Text segment:
BEGIN
A Ballooning Head and a Dead Great-Grandma

My head was too big to fit through the classroom door. And this puzzled me. How would I ever get home? So I sat at my desk holding my head in my hands, trying to catch onto a breath I couldn’t quite find, and wondering how I could feel so chilled on an unseasonably warm spring day.

“You okay, Mrs. Swartz?” a student had asked before leaving.

But I had nudged him out the door, reminding him not to miss his bus. And for the next hour, I couldn’t manage to clear my desk.

I don’t recall much about the drive home, but I remember my relief when my husband found me in the flower bed outside the garage.

“Pneumonia,” the doctor said a short while later. “The kind people died of a hundred years ago.”

To me, it seemed a miracle that an injection and a few pills could clear my fogged thinking and open my clogged lungs.

“Your great-grandma died of pneumonia,” my dad said when he came to visit. “And she was exactly your age.”

I remembered the story. She had died in the middle of her busy life on a farm homestead—churning, butchering, tapping trees and hauling sap, washing and ironing, cooking, cooking, cooking, parenting 11 children, and welcoming her first grandchildren. When she died, six children still lived in her home, the youngest seven years of age.

Just before her death, she called each child, one at a time, to her bed. My grandfather was eleven, and he long remembered the last words he heard from his mother: “Be faithful and sometime you also shall come where I am going.”

The year she died, scientists were making ground-breaking discoveries that enabled them to target the pneumococcus bacteria with antibiotics, a breakthrough that likely saved my life and helped me get back to my uncleared desk and my students.
END
Directions:
A. From the pneumonia essay, extract the passage starting at "But I had nudged" and ending at "my clogged lungs.".
B. Answer these questions using the pneumonia essay:
(i) What illness did the doctor name?
(ii) How many children did the great-grandmother parent?
(iii) How old was the grandfather when he heard his mother's last words?

The data:
BEGIN
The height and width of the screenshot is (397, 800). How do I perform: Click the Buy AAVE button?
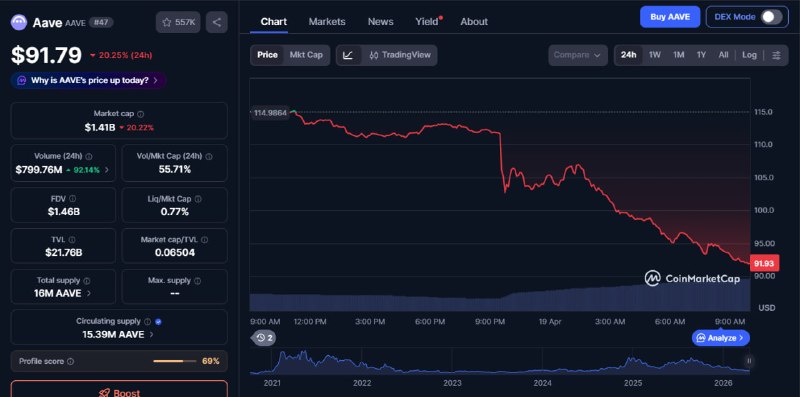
END
Answers provided:
A.
But I had nudged him out the door, reminding him not to miss his bus. And for the next hour, I couldn’t manage to clear my desk.

I don’t recall much about the drive home, but I remember my relief when my husband found me in the flower bed outside the garage.

“Pneumonia,” the doctor said a short while later. “The kind people died of a hundred years ago.”

To me, it seemed a miracle that an injection and a few pills could clear my fogged thinking and open my clogged lungs.

B.
(i) Pneumonia
(ii) 11
(iii) Eleven